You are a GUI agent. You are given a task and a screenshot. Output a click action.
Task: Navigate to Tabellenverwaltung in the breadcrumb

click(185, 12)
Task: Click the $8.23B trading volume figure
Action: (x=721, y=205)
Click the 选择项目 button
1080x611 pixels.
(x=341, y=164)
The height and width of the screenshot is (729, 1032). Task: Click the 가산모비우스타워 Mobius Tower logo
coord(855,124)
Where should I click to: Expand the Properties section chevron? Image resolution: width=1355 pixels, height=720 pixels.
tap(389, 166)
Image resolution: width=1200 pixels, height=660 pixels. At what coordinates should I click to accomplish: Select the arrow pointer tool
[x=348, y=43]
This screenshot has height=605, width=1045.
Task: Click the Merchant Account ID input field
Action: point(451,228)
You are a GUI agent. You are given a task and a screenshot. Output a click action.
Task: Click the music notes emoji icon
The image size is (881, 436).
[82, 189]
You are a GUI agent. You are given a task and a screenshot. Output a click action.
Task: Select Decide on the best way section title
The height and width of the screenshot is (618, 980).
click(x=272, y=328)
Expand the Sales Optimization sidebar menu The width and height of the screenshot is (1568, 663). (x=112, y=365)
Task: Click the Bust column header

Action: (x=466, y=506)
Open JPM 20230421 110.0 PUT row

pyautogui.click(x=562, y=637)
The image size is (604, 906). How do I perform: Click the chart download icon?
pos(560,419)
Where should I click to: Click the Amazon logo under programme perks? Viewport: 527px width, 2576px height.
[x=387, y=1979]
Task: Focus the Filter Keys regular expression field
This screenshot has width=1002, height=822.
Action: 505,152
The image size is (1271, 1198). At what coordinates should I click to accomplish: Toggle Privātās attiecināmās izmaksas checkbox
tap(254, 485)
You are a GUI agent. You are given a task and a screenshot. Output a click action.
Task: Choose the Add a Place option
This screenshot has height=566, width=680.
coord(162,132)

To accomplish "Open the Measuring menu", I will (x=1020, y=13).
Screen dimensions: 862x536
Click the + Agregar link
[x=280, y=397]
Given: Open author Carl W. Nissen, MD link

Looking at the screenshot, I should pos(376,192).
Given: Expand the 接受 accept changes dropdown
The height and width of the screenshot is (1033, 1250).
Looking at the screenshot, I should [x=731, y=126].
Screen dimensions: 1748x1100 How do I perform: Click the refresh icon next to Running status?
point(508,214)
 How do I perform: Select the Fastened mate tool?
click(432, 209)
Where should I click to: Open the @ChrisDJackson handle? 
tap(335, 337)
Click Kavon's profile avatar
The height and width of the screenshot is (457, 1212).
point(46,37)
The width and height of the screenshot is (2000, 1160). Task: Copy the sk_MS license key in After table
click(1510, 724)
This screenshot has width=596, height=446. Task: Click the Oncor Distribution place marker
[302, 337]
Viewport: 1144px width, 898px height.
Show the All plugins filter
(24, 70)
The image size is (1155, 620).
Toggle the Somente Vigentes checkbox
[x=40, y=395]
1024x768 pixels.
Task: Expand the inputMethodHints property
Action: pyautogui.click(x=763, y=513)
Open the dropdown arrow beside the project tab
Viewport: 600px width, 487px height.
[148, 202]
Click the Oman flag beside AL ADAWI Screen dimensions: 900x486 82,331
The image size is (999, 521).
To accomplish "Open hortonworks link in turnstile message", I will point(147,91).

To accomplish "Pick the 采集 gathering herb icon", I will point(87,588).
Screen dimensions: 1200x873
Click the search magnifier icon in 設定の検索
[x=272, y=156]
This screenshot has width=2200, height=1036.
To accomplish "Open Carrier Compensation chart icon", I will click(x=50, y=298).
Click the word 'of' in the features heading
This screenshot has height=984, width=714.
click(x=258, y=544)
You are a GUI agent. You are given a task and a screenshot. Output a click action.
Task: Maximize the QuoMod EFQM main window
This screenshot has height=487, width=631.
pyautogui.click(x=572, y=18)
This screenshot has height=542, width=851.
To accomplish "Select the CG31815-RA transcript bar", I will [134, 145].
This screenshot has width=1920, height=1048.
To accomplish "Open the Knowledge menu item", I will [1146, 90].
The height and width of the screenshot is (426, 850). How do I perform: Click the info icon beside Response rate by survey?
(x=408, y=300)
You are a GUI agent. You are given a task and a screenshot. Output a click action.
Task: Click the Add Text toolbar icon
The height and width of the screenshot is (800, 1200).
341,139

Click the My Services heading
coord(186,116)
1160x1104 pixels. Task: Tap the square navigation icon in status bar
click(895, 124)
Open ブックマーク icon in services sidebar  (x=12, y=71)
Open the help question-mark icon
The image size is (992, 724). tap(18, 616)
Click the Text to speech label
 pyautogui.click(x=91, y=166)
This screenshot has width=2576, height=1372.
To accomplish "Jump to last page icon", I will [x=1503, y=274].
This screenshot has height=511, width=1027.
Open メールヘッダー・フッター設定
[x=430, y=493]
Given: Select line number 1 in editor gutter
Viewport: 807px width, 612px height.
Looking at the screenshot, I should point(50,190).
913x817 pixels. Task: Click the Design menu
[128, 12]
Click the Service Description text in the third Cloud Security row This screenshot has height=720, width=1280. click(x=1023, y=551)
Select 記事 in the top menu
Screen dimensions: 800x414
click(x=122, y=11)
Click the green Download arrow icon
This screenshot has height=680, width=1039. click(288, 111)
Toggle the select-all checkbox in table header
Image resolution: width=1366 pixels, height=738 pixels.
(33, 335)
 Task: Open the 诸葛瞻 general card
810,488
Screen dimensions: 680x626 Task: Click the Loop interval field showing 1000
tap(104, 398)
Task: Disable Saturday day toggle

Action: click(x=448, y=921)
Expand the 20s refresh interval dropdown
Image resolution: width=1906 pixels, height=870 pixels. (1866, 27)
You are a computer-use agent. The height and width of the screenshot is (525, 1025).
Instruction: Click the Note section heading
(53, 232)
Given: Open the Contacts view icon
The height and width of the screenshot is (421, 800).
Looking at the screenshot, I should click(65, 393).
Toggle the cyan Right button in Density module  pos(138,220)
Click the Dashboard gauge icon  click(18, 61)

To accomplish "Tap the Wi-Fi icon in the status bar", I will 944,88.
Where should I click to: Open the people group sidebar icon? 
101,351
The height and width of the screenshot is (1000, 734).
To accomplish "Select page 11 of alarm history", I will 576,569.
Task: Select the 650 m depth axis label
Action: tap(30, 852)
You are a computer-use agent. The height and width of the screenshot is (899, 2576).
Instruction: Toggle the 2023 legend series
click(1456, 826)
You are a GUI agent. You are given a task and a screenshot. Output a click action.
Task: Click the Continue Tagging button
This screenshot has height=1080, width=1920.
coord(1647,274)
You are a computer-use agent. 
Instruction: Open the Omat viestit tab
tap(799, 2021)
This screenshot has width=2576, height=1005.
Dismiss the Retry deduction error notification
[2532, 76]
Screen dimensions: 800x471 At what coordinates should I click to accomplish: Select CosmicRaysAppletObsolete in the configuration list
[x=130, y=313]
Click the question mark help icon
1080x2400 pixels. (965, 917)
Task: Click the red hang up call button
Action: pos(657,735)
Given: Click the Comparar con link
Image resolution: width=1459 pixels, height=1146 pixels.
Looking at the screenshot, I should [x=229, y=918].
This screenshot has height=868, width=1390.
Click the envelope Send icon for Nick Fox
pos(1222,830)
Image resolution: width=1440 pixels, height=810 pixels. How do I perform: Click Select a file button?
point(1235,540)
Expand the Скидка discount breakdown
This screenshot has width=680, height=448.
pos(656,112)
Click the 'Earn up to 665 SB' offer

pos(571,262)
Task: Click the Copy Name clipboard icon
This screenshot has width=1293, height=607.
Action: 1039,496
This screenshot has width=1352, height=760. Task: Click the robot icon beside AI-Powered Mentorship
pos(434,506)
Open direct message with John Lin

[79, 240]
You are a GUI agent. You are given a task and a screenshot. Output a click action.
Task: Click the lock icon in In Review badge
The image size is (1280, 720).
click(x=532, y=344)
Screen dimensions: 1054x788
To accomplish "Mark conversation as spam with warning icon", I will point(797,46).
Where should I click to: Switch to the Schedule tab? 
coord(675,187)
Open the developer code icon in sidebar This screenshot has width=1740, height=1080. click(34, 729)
● ● ● ●
### [Aim of the task]
Please give again the lines above between the line holding "Click the 选择项目 button" and the line holding "Expand the Sales", inclusive, exactly as they are and with nothing added.

### [Answer box]
Click the 选择项目 button
1080x611 pixels.
(x=341, y=164)
The height and width of the screenshot is (729, 1032). Task: Click the 가산모비우스타워 Mobius Tower logo
coord(855,124)
Where should I click to: Expand the Properties section chevron? Image resolution: width=1355 pixels, height=720 pixels.
tap(389, 166)
Image resolution: width=1200 pixels, height=660 pixels. At what coordinates should I click to accomplish: Select the arrow pointer tool
[x=348, y=43]
This screenshot has height=605, width=1045.
Task: Click the Merchant Account ID input field
Action: point(451,228)
You are a GUI agent. You are given a task and a screenshot. Output a click action.
Task: Click the music notes emoji icon
The image size is (881, 436).
[82, 189]
You are a GUI agent. You are given a task and a screenshot. Output a click action.
Task: Select Decide on the best way section title
The height and width of the screenshot is (618, 980).
click(x=272, y=328)
Expand the Sales Optimization sidebar menu The width and height of the screenshot is (1568, 663). (x=112, y=365)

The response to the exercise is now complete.